Gillian Laub, Homecoming Court, Mt. Vernon, Georgia, October 2002 (2013.91.2)
Gillian Laub, Prom King and Queen Dance, Vidalia, Georgia, May 2009 (2013.91.1)
Gillian Laub, Prom King and Queen Dance, Vidalia, Georgia, May 2011 (2013.91.7)
Southern Rites by photographer Gillian Laub is a series of photographs that tell the story of the historically racially segregated proms in the town of Mt. Vernon in Georgia. Although the schools had been integrated since 1971, each spring and fall the proms would be segregated. This ended in 2011. Ms. Laub visited the town for the first time in 2002 and returned the following years to continue to document the stories that she encountered.

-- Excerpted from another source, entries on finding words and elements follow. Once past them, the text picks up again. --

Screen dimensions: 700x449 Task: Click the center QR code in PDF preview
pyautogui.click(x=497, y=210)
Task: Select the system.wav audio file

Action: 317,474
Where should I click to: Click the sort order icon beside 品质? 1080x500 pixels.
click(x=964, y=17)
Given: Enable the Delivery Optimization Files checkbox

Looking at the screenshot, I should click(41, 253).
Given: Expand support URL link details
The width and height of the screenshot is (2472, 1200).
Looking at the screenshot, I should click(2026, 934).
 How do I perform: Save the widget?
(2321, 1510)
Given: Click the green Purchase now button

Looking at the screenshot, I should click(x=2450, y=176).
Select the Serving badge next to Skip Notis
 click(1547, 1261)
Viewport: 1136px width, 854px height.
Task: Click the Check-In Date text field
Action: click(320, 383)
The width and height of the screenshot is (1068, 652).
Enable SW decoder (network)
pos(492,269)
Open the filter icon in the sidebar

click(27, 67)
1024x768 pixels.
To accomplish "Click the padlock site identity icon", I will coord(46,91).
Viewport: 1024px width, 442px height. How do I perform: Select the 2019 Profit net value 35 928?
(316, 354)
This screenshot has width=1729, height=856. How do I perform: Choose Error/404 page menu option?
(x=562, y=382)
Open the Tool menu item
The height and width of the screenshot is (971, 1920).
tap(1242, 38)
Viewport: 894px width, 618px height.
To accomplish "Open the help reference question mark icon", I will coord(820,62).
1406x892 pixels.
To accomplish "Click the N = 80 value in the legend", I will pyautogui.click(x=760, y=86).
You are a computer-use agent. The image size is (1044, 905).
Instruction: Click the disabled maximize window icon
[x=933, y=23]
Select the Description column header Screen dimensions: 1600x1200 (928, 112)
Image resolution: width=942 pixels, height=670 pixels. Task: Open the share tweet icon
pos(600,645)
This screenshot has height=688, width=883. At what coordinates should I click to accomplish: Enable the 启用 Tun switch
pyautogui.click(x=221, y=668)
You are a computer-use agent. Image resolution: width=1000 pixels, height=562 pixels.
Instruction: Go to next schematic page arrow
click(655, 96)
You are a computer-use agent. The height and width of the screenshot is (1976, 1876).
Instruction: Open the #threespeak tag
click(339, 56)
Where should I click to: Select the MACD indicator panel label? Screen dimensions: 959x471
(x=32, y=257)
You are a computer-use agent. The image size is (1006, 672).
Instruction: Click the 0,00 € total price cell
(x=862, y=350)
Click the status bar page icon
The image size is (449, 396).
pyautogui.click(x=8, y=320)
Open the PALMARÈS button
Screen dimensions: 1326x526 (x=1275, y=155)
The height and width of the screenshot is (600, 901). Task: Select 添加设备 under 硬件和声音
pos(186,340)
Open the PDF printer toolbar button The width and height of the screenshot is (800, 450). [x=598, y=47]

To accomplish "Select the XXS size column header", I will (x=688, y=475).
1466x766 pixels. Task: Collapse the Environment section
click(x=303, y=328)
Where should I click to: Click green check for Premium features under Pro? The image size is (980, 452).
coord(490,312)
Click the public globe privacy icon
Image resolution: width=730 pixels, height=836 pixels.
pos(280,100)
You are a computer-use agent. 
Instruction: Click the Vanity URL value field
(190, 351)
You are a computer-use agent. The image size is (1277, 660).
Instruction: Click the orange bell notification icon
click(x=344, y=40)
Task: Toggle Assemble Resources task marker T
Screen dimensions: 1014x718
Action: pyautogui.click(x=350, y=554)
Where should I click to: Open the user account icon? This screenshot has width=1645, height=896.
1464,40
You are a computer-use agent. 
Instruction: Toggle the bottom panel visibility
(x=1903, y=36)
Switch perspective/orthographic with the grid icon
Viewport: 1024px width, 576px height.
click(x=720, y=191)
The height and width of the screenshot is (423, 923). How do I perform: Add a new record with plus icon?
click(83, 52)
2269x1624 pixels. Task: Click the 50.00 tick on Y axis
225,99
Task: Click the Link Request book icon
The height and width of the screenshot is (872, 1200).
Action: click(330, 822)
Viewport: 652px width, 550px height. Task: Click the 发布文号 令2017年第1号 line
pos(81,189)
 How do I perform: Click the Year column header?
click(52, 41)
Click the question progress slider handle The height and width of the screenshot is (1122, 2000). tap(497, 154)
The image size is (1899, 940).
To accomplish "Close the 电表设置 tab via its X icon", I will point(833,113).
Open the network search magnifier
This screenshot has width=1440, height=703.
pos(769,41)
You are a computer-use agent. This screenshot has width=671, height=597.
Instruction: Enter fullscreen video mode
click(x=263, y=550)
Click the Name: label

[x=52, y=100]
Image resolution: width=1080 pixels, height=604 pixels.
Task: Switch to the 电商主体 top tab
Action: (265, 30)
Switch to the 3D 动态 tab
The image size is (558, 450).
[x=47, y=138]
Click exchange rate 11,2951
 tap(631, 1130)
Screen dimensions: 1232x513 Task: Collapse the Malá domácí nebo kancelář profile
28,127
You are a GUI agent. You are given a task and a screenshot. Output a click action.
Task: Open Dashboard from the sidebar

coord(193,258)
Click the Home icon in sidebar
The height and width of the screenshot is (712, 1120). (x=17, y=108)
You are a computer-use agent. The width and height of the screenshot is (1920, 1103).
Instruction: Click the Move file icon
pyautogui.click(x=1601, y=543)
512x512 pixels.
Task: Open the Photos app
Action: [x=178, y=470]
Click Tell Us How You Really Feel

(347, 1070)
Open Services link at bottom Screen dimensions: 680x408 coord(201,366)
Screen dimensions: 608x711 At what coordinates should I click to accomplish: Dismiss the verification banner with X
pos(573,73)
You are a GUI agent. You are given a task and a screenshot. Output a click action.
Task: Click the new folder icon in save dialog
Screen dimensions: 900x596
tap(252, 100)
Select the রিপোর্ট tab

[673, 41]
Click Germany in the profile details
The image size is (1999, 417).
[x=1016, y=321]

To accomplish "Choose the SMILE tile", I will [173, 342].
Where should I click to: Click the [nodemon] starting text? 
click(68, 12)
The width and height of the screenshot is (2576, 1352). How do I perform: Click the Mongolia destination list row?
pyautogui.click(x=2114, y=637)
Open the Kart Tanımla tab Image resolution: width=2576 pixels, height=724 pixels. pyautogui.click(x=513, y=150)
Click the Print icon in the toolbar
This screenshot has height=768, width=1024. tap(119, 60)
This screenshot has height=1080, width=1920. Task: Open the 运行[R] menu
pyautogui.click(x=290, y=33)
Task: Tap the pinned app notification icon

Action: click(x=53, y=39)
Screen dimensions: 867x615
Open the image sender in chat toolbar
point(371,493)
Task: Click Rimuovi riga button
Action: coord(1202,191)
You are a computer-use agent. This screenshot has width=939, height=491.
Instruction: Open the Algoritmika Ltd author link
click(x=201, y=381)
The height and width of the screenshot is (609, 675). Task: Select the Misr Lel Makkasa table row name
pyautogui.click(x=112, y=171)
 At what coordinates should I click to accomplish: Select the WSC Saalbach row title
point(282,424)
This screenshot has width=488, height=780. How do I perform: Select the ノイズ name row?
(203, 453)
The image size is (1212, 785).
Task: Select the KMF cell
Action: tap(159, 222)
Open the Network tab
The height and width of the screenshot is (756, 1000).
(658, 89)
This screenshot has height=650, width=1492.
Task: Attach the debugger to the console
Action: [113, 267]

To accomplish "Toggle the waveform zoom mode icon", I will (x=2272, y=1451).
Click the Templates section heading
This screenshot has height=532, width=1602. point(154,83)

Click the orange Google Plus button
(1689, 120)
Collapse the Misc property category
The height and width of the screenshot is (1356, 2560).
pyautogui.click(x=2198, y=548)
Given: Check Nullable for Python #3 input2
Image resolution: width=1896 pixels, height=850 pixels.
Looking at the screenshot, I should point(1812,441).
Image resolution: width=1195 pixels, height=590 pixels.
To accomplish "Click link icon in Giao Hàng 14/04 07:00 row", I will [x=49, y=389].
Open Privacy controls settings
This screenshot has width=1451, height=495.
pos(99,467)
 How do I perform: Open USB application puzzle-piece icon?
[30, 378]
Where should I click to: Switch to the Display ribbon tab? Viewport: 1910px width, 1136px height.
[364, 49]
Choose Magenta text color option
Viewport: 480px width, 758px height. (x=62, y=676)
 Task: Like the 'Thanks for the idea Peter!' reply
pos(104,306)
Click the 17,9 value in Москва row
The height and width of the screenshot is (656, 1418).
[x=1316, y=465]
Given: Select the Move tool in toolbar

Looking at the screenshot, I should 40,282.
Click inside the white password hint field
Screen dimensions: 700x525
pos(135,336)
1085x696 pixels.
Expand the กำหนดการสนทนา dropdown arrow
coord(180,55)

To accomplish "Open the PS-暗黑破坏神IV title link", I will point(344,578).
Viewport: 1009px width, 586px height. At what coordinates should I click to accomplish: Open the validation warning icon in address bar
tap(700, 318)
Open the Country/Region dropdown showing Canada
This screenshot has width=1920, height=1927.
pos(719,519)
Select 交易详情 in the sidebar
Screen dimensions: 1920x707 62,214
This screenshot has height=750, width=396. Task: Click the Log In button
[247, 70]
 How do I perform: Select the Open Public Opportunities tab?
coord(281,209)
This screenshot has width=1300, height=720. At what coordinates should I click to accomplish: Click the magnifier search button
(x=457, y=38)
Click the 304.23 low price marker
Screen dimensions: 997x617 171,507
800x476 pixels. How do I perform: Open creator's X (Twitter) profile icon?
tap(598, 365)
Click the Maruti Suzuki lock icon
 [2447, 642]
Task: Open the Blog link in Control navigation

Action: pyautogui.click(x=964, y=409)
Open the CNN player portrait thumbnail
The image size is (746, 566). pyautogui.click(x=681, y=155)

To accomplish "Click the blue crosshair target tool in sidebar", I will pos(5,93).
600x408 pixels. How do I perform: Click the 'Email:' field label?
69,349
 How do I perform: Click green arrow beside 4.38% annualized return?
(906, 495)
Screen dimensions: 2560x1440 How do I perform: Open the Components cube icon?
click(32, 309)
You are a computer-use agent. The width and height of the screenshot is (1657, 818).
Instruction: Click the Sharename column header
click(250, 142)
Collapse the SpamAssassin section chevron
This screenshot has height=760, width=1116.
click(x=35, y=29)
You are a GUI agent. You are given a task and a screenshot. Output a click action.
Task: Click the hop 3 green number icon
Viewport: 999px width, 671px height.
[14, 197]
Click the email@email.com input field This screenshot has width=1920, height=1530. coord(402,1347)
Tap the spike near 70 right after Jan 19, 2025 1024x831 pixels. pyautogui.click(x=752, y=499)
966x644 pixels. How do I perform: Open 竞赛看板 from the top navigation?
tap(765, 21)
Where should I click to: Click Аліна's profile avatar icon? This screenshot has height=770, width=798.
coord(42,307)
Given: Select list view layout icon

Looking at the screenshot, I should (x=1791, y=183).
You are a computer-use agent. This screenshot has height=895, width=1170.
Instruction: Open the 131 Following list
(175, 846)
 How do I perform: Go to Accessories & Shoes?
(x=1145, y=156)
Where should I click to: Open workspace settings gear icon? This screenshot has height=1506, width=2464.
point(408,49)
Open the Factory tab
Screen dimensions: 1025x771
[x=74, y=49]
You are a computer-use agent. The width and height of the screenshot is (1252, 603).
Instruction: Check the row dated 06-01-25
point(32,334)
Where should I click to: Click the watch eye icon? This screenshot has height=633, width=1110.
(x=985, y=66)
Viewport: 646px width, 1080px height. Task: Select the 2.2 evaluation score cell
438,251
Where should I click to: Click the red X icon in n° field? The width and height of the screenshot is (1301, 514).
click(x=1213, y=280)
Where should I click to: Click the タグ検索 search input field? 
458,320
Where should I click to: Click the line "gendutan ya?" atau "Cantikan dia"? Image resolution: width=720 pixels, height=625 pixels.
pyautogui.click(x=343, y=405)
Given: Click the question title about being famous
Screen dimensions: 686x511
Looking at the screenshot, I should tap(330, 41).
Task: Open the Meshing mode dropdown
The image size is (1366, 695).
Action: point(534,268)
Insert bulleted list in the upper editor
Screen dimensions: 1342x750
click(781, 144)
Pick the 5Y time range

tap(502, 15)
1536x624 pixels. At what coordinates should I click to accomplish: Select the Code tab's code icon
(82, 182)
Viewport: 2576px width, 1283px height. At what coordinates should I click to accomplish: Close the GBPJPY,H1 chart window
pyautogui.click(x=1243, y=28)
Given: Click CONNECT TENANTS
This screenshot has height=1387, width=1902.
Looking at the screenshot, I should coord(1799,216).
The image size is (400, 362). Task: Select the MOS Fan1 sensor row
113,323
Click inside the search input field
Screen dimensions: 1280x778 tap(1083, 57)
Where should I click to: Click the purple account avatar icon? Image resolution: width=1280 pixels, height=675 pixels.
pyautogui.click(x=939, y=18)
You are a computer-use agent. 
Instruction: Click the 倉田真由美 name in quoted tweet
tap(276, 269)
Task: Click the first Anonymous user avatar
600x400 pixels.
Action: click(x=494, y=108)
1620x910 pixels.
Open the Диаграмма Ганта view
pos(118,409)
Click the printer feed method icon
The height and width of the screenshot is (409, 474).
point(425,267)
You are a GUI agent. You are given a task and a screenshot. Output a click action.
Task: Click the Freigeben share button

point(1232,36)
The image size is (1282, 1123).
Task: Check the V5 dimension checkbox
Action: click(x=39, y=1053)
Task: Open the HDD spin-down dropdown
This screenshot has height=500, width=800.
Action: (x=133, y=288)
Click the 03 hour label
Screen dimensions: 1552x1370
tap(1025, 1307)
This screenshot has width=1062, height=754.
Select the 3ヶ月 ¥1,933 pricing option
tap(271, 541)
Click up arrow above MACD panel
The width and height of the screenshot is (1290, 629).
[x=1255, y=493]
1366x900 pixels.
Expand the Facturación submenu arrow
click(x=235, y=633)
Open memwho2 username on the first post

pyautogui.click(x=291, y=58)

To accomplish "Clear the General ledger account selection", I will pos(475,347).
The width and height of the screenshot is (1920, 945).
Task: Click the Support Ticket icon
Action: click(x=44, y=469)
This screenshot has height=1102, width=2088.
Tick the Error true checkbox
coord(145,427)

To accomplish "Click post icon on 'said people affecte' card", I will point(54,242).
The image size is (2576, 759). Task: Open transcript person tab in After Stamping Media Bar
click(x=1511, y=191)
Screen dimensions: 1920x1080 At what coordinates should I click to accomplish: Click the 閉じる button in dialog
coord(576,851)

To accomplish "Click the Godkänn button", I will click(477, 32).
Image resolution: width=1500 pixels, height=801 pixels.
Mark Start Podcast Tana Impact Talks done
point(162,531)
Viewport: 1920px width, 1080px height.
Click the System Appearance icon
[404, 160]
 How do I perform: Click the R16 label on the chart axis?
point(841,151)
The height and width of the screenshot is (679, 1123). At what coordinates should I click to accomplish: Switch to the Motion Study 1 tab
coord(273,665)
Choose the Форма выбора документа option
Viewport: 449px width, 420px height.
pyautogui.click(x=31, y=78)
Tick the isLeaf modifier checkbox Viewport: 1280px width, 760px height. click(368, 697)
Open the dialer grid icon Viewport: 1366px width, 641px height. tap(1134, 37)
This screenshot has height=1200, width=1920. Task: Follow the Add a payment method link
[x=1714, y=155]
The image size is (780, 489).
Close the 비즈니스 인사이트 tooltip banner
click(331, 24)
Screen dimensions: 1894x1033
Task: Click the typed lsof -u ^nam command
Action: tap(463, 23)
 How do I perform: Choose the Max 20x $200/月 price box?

Her photos of stories related to the segregated proms were first published in The New York Times Magazine and caused a national outrage. Under pressure the proms were unified and turned into one prom. In the introduction of the portfolio Gilian Laub writes:
Change was not my original intent. Photography for me is a deeply intimate engagement with individuals in which everything is personal and the closer you get, the more black and white resolves to gray. Photography enables me to look beyond the surface socio-political context -and explore a psychological and emotional landscape that often reveals deeper, more universal truths. I suppose on some level I always hope the revelation of these truths have impact -through an image that illuminates real humanity we are able to imagine, if only for a moment, that unbridgeable divides can somehow, because of what we all share, be surmounted.
This post is published to honor African American History Month.